Diderot ne commence pas d’emblée par décrire le tableau. Il faut poser la durée du récit pour pouvoir l’interrompre ; il faut entrer dans la linéarité de la parole pour préparer le temps d’arrêt, la césure constitutive du moment. Lépicié n’a pas la faveur de notre critique : « Un conte, mon ami, et un propos plaisant valent mieux que cent mauvais tableaux et que tout le mal qu’on en pourrait dire. » (VERS 416 ; DPV XIV 240.) Face au spectacle de la peinture, Diderot pose comme équivalent le conte, c’est-à-dire la parole vaine (qu’on pense à l’expression ne pas s’en laisser conter), le pur flux verbal. Il y a bien dans la balance, d’un côté la durée du conte, l’énonciation pure qui se dévide, de l’autre le temps d’arrêt du tableau, qui va ou ne va pas suppléer cette durée perdue. On ne se hasarde pas comme cela à ce temps d’arrêt, qui comporte un risque de ratage à la hauteur de la jouissance escomptée. D’où l’entrée en matière peu engageante de l’article consacré à Lépicié, dans le Salon de 1765 :
« Mon ami, si nous continuions à faire des contes ?... »

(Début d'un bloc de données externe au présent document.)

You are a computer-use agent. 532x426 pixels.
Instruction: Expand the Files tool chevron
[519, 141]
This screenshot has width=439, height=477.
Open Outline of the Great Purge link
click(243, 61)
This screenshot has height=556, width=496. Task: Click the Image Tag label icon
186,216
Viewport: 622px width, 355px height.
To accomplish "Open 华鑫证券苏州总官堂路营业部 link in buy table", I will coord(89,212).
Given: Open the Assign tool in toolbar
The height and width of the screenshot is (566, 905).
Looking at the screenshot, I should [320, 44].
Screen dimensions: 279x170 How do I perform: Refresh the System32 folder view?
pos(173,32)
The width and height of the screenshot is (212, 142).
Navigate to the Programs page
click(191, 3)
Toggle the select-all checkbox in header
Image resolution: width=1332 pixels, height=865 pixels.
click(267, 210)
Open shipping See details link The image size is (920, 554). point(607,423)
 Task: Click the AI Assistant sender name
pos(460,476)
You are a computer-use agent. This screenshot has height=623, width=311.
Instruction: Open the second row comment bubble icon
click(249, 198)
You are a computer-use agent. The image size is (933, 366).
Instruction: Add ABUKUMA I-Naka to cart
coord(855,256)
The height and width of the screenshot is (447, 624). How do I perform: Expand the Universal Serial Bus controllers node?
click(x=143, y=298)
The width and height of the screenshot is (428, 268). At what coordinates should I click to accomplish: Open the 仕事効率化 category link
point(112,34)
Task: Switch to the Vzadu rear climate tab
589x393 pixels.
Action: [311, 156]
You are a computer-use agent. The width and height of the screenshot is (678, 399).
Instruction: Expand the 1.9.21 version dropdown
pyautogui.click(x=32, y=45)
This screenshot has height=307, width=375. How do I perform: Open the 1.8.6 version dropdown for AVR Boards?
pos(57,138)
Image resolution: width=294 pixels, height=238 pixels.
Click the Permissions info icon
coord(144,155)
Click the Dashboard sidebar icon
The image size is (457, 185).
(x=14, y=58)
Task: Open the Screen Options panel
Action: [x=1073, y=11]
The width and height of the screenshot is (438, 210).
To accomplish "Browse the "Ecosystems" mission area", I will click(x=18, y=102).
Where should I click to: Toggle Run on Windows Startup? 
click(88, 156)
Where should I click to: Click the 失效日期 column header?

Que s’agit-il ici de représenter ?
« Un général ne pouvait guère faire mieux entendre à ses soldats qu’il fallait vaincre ou mourir, qu’en brûlant les vaisseaux qui les avaient apportés. C’est ce que fit Guillaume. Le beau trait pour l’historien ! Le beau modèle pour le Conquérant ! Le beau sujet pour le peintre, pourvu que ce peintre ne soit pas Lépicié ! » (VERS 416 ; DPV XIV 240.)
Diderot n’oublie pas que le genre de l’ἔκφρασις, dont ses Salons sont tributaires, est un genre épidictique. Il débute donc par un éloge, même si cet éloge vise non le tableau lui-même, mais le matériau textuel qu’il s’est tant bien que mal efforcé d’illustrer. Ce matériau, il le définit comme « trait » : ce n’est donc pas exactement une durée ; le trait barre la durée, fait basculer le temps de l’histoire dans l’espace du geste théâtral. Ce basculement est mimé par la parataxe des trois exclamations, qui du trait textuel au modèle théâtral, du modèle théâtral au sujet pictural, établissent le pont de l’ut pictura poesis, l’équivalence classique des media.
Le choix du moment
Or justement il ne saurait y avoir de parfaite équivalence, de superposition exacte des moyens. Lépicié a commis une double erreur : d’abord il a choisi de représenter littéralement le trait, de figurer un temps fort par un temps fort ; ensuite, il n’a pas mis en œuvre la machinerie théâtrale qu’impliquait son choix.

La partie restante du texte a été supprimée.